Soundtrack album by Various Artists
- Released: March 9, 1999 (U.S.)
- Genre: Alternative rock
- Label: Virgin Records

= Cruel Intentions (soundtrack) =

Cruel Intentions is the compilation soundtrack to the 1999 film of the same name. The film's soundtrack peaked at #60 on the Billboard 200.

==Information==
The songs "Push It" by Garbage, "If You Tolerate This Your Children Will Be Next" by Manic Street Preachers, "How Soon Is Now?" by Love Spit Love, "6 Underground" by Sneaker Pimps, and "Cut the Cord" by Pushmonkey were used in promotional spots for the film. None of the promotional songs appear on the soundtrack. Also according to the commentary, The Smashing Pumpkins song "To Sheila" was considered, but the rights couldn't be obtained. Although the song "Lovefool" by The Cardigans was featured in the film, it too was not featured in the soundtrack.

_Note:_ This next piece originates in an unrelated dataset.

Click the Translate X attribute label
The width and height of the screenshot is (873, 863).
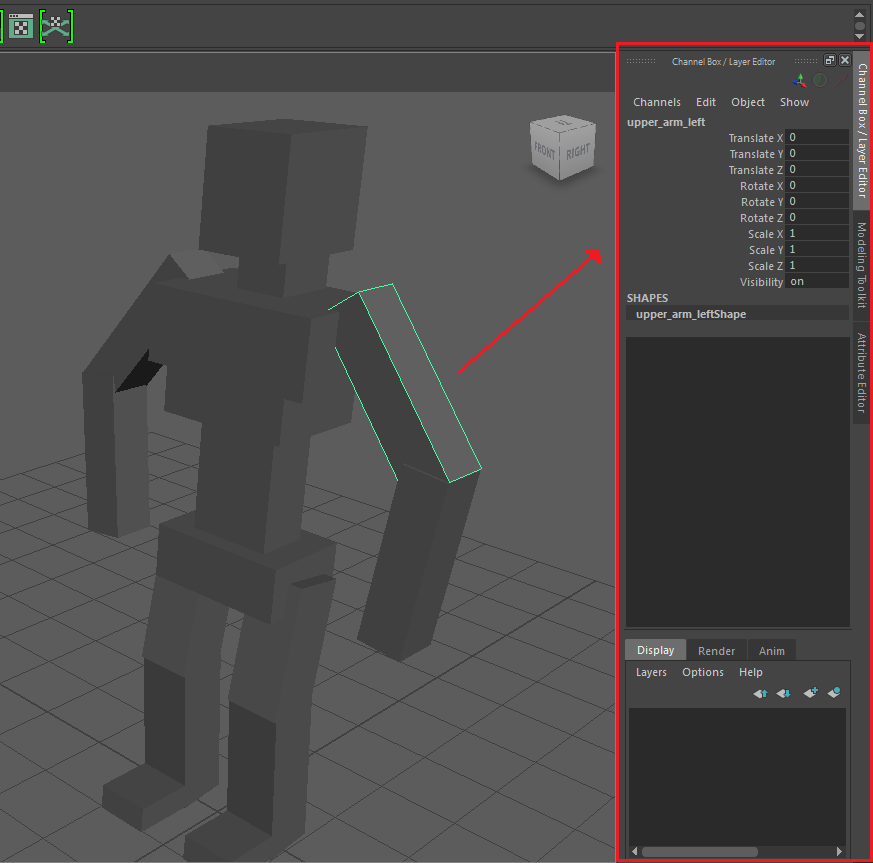click(x=755, y=138)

Music composer John Ottman had originally created an entire musical score for the film but it was rejected and Ed Shearmur was hired to compose new music. Ottman's score was moody and sophisticated, but the producers had instead opted for a more pop/rock-oriented soundtrack. Ottman, not wanting to let his hard work go to waste, released his music in an album through Varèse Sarabande called Music Inspired by the Film Cruel Intentions: Suites and Themes from the Scores of John Ottman, which featured 10 tracks of his original score plus tracks from his work on other films and TV shows, including Halloween H20: 20 Years Later, Apt Pupil, and Fantasy Island.

==Tracks==

| No. | Title | Performer(s) | Length |
|---|---|---|---|
| 1. | "Every You Every Me" (Single Mix) | Placebo | 3:36 |
| 2. | "Praise You" (Radio Edit) | Fatboy Slim | 3:23 |
| 3. | "Coffee & TV" | Blur | 5:18 |
| 4. | "Bedroom Dancing (First Recording)" | Day One | 3:48 |
| 5. | "Colorblind" | Counting Crows | 3:24 |
| 6. | "Ordinary Life" | Kristen Barry | 4:56 |
| 7. | "Comin' Up From Behind" | Marcy Playground | 3:41 |
| 8. | "Secretly" | Skunk Anansie | 4:45 |
| 9. | "This Love" | Craig Armstrong (featuring Elizabeth Fraser) | 6:26 |
| 10. | "You Could Make A Killing" | Aimee Mann | 3:34 |
| 11. | "Addictive" | Faithless | 4:17 |
| 12. | "Trip On Love" | Abra Moore | 4:16 |
| 13. | "You Blew Me Off" | Bare, Jr. | 2:39 |
| 14. | "Bitter Sweet Symphony" (Album Version) | The Verve | 5:57 |

==Charts==
Album

| Year | Chart | Position |
|---|---|---|
| 1999 | New Zealand Album Chart | 15 |
| 1999 | The Billboard 200 | 60 |

==Certifications==

| Region | Certification | Certified units/sales |
| Austria (IFPI Austria) | Gold | 25,000^{*} |
| Canada (Music Canada) | Gold | 50,000^{^} |
| France (SNEP) | 2× Gold | 200,000^{*} |
| New Zealand (RMNZ) | Gold | 7,500^{^} |
| United Kingdom (BPI) | Gold | 100,000^{*} |
| United States (RIAA) | Gold | 500,000^{^} |
^{*} Sales figures based on certification alone. ^{^} Shipments figures based on certification alone.